New figures released today show that 8,747 people in England and Wales were served with a Section 21 or a ‘no-fault’ eviction notice – which is a 32% increase (an increase of 2,131 households) from this time last year.

The Mortgage and Landlord Possessions statistics, from the Ministry of Justice, cover the period July to September this year. The figures also show:

  • Since the last quarter (April-June 2023), there has been a 13% increase in Section 21 eviction notices served.
  • The number of actual evictions carried out by bailiffs for Section 21s increased by 31%.
  • Overall, the number of eviction claims made between July and September 2023 increased by 19% to 24,938. 
  • The number of overall eviction notices served have increased across all regions. In London alone, 8,014 eviction notices were served which is an increase of 35% from this time last year.

Earlier this week, the Westminster Government recommitted to bringing in reforms for renters in England to strengthen their rights under the Renters (Reform) Bill. This includes abolishing Section 21 evictions.
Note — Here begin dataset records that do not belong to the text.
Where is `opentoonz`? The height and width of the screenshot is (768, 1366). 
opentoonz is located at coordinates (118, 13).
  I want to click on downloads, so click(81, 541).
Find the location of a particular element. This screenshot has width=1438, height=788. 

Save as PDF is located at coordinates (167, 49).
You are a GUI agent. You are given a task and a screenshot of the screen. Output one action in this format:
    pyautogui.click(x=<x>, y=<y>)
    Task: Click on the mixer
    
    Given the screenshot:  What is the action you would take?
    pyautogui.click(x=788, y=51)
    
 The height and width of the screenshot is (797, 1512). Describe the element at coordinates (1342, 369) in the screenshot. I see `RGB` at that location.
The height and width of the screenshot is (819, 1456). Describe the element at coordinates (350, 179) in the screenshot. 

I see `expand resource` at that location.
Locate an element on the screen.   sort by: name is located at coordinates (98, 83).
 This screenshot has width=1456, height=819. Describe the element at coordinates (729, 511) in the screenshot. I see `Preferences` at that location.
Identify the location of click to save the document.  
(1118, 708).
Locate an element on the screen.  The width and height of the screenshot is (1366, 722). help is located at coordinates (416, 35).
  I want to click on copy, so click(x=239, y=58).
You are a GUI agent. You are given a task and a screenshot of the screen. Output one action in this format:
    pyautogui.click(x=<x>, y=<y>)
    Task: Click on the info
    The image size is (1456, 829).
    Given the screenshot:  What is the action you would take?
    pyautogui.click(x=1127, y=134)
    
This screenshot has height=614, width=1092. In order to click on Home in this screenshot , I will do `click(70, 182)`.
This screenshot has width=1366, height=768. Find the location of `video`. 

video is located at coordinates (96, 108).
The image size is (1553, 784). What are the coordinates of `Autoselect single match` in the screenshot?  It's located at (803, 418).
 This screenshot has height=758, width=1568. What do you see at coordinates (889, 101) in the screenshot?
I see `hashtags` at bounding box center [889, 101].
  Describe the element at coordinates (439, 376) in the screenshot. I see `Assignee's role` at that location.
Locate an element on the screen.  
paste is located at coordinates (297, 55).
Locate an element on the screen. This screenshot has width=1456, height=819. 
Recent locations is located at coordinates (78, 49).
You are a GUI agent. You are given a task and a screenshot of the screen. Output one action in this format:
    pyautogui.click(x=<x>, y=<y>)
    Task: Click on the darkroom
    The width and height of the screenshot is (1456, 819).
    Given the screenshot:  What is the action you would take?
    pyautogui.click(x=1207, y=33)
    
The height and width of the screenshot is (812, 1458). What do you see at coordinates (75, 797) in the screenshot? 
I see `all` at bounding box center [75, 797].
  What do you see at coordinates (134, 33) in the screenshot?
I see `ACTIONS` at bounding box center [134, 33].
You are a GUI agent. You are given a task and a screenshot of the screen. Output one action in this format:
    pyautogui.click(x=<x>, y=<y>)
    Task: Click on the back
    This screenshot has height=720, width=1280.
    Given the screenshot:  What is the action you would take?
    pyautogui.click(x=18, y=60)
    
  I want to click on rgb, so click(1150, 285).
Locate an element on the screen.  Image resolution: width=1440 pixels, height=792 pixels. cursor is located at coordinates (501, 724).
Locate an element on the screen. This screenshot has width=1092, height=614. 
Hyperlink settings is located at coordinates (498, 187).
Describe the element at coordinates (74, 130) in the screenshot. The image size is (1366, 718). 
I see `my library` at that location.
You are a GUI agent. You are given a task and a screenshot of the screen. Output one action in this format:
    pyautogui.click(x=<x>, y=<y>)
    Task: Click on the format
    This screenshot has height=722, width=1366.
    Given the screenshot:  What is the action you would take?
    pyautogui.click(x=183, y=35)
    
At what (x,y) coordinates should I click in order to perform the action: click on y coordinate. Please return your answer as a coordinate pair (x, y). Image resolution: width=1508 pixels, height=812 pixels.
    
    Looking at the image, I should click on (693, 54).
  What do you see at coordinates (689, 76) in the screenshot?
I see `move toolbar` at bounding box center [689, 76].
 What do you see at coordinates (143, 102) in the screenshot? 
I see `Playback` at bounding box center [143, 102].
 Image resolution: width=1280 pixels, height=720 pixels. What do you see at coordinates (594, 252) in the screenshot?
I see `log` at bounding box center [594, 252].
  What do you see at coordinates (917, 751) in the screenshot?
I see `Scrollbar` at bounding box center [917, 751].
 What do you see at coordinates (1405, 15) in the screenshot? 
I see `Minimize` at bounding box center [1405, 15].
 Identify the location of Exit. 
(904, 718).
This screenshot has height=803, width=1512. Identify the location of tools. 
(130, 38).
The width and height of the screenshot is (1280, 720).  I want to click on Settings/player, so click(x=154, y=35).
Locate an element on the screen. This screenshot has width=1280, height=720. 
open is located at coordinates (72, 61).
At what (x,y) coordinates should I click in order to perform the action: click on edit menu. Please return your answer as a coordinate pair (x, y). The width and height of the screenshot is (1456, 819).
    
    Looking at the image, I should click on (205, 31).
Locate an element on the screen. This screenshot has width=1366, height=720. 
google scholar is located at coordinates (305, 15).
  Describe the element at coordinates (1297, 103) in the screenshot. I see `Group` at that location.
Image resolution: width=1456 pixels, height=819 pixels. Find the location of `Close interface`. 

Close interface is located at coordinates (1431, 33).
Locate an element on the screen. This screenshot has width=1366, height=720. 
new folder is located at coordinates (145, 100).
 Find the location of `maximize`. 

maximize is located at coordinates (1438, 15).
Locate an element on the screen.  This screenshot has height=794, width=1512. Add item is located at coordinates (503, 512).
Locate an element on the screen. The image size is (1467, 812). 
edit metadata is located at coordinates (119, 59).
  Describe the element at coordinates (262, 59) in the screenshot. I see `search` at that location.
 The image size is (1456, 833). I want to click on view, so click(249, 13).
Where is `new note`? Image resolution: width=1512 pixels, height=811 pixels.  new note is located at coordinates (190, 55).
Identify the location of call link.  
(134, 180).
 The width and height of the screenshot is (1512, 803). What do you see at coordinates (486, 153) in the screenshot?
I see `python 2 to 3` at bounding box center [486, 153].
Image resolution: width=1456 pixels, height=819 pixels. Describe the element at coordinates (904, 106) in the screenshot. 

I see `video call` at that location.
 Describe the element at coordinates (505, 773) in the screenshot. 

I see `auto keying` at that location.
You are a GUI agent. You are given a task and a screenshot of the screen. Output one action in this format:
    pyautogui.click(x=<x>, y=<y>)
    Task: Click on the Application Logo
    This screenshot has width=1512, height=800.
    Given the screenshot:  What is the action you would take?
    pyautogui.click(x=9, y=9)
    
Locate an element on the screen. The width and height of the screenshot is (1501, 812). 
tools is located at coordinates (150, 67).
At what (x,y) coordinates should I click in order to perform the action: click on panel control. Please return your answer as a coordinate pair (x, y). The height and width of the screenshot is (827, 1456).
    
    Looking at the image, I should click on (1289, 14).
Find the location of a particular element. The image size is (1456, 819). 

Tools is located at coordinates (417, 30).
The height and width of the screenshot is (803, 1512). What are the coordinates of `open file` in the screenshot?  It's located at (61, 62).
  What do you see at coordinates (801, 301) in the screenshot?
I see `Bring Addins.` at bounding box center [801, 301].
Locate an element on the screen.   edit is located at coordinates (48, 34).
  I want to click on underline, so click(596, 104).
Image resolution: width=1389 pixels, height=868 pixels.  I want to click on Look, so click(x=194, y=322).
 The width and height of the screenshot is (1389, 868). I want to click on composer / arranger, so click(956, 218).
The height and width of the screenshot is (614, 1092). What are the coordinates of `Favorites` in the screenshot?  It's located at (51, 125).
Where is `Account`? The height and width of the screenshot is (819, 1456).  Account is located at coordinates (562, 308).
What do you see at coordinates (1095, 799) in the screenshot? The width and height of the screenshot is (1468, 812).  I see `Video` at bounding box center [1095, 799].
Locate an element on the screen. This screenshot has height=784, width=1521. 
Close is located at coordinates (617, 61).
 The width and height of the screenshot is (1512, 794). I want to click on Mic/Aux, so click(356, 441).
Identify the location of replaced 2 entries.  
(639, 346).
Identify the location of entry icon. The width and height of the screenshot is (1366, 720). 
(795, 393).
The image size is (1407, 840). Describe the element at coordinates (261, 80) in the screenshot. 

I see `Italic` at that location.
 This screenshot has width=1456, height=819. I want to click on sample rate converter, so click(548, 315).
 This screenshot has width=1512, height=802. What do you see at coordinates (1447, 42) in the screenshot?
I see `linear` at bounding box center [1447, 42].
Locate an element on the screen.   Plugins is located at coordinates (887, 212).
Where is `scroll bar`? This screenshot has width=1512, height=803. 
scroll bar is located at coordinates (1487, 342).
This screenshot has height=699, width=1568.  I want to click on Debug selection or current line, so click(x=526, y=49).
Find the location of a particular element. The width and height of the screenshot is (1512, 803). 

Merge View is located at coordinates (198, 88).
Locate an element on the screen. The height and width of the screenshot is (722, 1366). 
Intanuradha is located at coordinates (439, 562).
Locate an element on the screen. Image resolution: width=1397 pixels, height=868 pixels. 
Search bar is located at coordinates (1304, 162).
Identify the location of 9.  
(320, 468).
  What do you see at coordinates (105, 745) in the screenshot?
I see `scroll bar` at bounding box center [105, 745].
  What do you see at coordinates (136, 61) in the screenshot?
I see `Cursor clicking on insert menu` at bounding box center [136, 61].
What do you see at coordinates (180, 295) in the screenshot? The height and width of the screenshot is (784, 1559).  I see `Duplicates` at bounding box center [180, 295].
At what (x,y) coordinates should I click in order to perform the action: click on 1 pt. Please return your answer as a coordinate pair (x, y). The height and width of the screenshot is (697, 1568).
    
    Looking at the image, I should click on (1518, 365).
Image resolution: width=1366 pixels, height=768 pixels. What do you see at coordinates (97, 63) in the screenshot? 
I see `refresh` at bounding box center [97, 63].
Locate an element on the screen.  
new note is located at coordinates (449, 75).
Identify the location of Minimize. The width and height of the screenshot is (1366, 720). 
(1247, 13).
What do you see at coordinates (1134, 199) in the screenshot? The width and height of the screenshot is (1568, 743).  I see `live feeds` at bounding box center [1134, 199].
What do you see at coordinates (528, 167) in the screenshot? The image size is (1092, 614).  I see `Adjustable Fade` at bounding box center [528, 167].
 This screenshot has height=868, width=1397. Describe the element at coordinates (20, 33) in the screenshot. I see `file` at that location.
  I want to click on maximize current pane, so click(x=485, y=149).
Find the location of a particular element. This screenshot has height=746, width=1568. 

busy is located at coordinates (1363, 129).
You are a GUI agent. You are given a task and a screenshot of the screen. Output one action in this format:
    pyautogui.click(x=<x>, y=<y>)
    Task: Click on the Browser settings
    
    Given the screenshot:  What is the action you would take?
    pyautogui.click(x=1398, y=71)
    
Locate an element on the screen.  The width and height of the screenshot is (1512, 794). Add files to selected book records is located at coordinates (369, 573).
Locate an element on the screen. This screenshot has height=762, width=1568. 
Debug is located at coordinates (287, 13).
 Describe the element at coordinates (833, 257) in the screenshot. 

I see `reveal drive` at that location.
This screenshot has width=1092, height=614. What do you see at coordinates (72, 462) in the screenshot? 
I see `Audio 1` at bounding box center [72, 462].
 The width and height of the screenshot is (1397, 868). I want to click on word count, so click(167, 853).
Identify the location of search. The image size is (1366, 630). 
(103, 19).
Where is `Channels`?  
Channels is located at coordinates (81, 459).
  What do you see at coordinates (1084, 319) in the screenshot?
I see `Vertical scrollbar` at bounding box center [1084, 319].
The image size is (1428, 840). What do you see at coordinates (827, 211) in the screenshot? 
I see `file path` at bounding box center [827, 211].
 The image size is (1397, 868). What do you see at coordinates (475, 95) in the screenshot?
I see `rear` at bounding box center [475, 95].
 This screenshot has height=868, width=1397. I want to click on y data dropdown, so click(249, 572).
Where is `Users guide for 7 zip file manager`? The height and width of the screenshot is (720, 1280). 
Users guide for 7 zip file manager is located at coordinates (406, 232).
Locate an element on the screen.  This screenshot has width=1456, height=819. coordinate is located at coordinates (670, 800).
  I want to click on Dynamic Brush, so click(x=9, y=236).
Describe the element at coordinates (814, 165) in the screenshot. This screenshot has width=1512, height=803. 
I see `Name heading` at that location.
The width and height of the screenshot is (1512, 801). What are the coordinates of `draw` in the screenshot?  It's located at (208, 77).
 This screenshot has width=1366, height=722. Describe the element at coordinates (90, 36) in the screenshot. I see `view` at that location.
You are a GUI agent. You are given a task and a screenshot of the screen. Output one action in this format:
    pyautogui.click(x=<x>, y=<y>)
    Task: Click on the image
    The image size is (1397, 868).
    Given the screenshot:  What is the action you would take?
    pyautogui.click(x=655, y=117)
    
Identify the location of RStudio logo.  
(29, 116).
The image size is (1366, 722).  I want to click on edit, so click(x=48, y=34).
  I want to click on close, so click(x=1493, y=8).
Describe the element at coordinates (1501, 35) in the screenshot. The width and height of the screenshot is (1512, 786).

However, they say this will only come into force once the court system has been reformed, without any sufficient clarity on what this means or how long it will take.

These statistics also add to the urgent calls for the Chancellor to reset housing benefit rates in the upcoming Autumn Statement. As housing benefit remains frozen, too many people across Great Britain are left struggling to afford their rents which can lead to eviction.

Matt Downie, Chief Executive of Crisis, said: “Yet again, we see evidence of the insurmountable pressures placed on renters because of soaring rents and the cost of living crisis. With each eviction notice served comes the stress of finding somewhere else to live. In many cases, there are simply no affordable homes available.

“While the Westminster Government reaffirmed its commitment to scrap no fault evictions in the King’s Speech earlier this week, we are seriously concerned that these won’t be abolished fully until reforms to the court system take place, which may take years. Tenants must not be punished because the courts aren’t functioning properly. The Government must give struggling renters the protections they need to ensure more and more people aren’t pushed into homelessness.

“Ahead of the Autumn Statement, we urgently need the Westminster Government to invest in housing benefit so that people across Great Britain can afford even the cheapest of rents. On top of this, it’s vital they set out a plan to deliver the social homes we so desperately need.”